What to produce:
Rewrite the listing from the line with "Step forward one move in Visual Thinking" to the line with "I will pos(19,28).", both lines included, offsetting every coordinate in the answers by +133 and keeping all other text as is.
========
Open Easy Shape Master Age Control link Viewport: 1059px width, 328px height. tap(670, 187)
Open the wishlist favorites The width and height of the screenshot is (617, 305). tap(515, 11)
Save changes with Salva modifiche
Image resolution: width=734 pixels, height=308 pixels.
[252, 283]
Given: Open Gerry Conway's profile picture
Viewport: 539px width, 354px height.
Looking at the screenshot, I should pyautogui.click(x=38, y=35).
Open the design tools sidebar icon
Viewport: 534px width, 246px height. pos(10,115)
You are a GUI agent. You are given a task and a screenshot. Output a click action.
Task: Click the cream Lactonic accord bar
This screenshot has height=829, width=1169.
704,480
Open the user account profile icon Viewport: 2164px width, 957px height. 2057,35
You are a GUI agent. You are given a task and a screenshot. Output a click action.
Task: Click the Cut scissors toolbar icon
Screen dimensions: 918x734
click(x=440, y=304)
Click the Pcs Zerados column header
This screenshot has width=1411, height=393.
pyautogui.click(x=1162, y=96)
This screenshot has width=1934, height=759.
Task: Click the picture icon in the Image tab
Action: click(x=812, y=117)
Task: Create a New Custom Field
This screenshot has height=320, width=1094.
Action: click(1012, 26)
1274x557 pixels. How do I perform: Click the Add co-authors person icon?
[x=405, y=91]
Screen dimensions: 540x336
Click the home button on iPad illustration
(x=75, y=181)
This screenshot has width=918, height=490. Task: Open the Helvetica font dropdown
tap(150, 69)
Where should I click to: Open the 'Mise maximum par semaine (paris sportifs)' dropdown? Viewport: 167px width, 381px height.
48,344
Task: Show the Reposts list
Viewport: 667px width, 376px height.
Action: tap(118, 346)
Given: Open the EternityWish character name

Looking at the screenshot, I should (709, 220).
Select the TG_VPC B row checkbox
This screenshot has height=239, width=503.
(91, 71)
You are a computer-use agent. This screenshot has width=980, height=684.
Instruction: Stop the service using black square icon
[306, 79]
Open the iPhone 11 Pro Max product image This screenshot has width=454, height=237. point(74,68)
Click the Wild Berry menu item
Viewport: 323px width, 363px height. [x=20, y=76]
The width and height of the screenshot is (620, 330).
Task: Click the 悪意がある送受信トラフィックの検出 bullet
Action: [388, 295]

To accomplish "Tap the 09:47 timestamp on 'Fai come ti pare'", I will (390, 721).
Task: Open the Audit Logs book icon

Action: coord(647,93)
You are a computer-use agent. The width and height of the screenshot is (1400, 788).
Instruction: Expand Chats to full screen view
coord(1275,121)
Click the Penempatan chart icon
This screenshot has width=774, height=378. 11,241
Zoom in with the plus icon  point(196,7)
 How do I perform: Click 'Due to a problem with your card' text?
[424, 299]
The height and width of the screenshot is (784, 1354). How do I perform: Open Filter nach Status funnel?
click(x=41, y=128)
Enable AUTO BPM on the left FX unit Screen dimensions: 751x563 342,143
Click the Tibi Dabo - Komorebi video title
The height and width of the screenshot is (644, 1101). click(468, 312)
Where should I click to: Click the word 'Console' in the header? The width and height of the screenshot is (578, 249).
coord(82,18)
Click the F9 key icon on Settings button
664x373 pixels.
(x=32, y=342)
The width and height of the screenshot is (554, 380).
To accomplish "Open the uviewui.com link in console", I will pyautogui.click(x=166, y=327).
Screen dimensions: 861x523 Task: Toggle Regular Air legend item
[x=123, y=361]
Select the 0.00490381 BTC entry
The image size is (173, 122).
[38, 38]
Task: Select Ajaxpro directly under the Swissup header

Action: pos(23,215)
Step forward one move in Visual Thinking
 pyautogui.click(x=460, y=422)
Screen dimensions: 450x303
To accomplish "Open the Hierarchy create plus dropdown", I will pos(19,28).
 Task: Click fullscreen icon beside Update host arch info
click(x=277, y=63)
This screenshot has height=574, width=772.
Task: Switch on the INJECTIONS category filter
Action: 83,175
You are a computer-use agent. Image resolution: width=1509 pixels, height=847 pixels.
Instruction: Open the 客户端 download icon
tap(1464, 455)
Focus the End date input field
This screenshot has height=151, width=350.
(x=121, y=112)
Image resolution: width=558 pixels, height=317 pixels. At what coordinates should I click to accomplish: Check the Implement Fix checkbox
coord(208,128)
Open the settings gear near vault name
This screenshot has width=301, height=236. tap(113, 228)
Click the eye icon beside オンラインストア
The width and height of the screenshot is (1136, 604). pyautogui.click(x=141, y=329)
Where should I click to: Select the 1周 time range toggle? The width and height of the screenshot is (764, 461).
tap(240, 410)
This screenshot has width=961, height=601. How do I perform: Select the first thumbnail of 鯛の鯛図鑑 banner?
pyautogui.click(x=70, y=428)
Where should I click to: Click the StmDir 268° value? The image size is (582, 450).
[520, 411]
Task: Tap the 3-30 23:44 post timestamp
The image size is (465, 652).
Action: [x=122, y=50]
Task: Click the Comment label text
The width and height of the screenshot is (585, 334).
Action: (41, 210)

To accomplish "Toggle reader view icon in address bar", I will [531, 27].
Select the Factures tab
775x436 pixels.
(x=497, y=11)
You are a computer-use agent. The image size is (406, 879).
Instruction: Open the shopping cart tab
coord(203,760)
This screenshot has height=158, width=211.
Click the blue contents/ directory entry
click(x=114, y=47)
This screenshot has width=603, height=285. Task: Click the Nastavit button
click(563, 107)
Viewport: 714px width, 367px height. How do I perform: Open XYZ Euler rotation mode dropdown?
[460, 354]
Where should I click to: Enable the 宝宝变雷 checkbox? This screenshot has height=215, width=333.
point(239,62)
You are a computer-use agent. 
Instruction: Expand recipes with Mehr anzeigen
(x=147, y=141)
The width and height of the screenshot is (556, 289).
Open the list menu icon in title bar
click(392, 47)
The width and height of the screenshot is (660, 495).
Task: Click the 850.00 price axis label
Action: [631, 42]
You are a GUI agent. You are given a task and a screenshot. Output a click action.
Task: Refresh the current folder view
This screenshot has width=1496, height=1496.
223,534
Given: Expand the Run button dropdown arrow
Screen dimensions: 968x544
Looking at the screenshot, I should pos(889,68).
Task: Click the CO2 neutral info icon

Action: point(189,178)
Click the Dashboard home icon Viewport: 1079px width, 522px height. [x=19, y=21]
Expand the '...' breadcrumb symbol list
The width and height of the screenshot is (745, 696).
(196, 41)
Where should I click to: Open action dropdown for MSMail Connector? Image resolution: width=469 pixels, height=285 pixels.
========
Correct output:
Step forward one move in Visual Thinking
 pyautogui.click(x=593, y=555)
Screen dimensions: 450x303
To accomplish "Open the Hierarchy create plus dropdown", I will pos(152,161).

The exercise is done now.